As we mentioned in our blog last week, the key factor many were watching in relation to the proposal to freeze council tax was how much the Scottish Government were going to transfer to Local Government for delivery of this policy in what is a local tax.

The figure landed on was, at £144 million, considerably lower than some had predicted – for example, the Fraser of Allander had estimated compensation to councils of £330 million – although that figure included an estimate for not implementing the change in ratios for higher council tax bands that had been consulted on.

However, this figure can’t be seen in isolation as it forms part of the wider settlement to Local Government.

The next part of the blog considers the local government settlement and other budget allocations.

Allocations

Local Government

Local Government’s wish list for this year’s Budget probably included a hope for increased funding, an expectation of less ring-fencing from central government and an ask for some multi-year certainty. In some of these areas, the Budget has delivered, in others it has not. We can see that the Scottish Government provided some festive cheer in the form of an above inflation increase to Local Government’s revenue funding, but there is also a wintery chill in the significant reduction to its capital budget.

Total revenue funding – used for day-to-day spending such as salaries and the purchasing of goods and services – will go up by 5% in real terms. The proportion of this funding formally ring-fenced for national policies is also smaller than last year. This should allow councils more flexibility over how they spend their allocations, and councils will presumably welcome the opportunity to use more of their budgets to fund local solutions for local problems.

This is the first budget since the much trumpeted Verity House Agreement, signed by the Scottish Government and COSLA in June. A commitment to reducing ring-fencing was part of this, but so too was an agreement to provide multi-year spending plans “wherever possible”. Councils will likely be disappointed that this year’s budget, once again, is for a single year only. Such a situation makes medium-term financial planning difficult for councils and is arguably counter to the Verity House Agreement’s stated aim of supporting the delivery of sustainable public services.

Health spending continues to be prioritised

As has been the case for many years now, the health budget has been awarded higher increases than other areas of spending.  The total budget for health and social care is going up 3.4% in cash terms, or 1.7% in real terms.   The Scottish Government explicitly state that their decision to prioritise health spending has resulted in them being less able to offer support to the business sector.

This represents over £600 million in additional funding and goes beyond the Scottish Government’s commitment to pass on any additional funds that it receives as a result of increased UK government spending on health.  Pay demands are likely to present ongoing challenges for the health budget and there is also a commitment to increase pay for adult social care workers to £12 per hour, which comes at a cost of £200 million.

## [PROVIDED DATA]
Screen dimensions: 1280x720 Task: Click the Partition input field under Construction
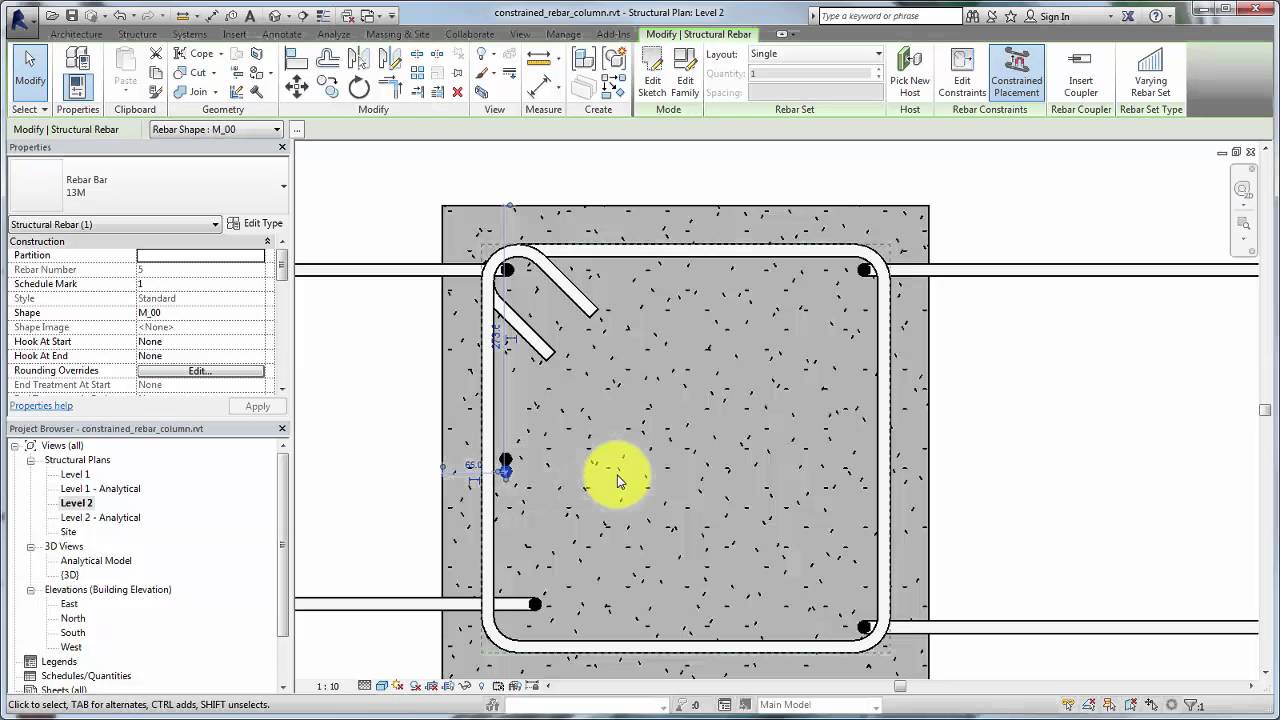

## [GOALS]
a: Transcribe the passage of the Scottish Budget blog post from "As we mentioned" to "a local tax.".
b: Write the next part of the blog post on the Scottish Budget, picking up after its final sentence.

## [THE ANSWERS]
a:
As we mentioned in our blog last week, the key factor many were watching in relation to the proposal to freeze council tax was how much the Scottish Government were going to transfer to Local Government for delivery of this policy in what is a local tax.

b:
The progress of the Scottish Government’s flagship National Care Service (NCS) Bill has been delayed and costs have been revised.  The budget document does not make clear how much has been set aside for the NCS, with NCS funding included under the broader heading of ‘National Care Service / Adult Social Care’.  Much of the £1 billion included under this heading will ultimately be transferred to local government for the delivery of social care. 

Social Security spend is now significantly higher than the block grant adjustment (BGA) added to the budget

Some elements of social security spending are devolved. The headline decision in this Budget was to increase devolved benefits in line with September’s inflation rate of 6.7%, as had been widely expected.

Overall, the Scottish Government has continued to choose to spend more on social security than would have been the case if reserved policy applied in Scotland. For example, they have established new benefits that are unavailable in the rest of the UK, such as the Scottish Child Payment. They have also changed the application process for the Adult Disability Payment, which results in a higher number of claimants. The result is that the difference between social security funding through Block Grant Adjustments (BGAs) and the spending that must be met from within the Scottish Budget will reach £1,092 million in 2024-25, and is forecast to rise to £1,502 million in 2028-29. This places significant pressure on other parts of the Budget. 

What has been de-prioritised or cut?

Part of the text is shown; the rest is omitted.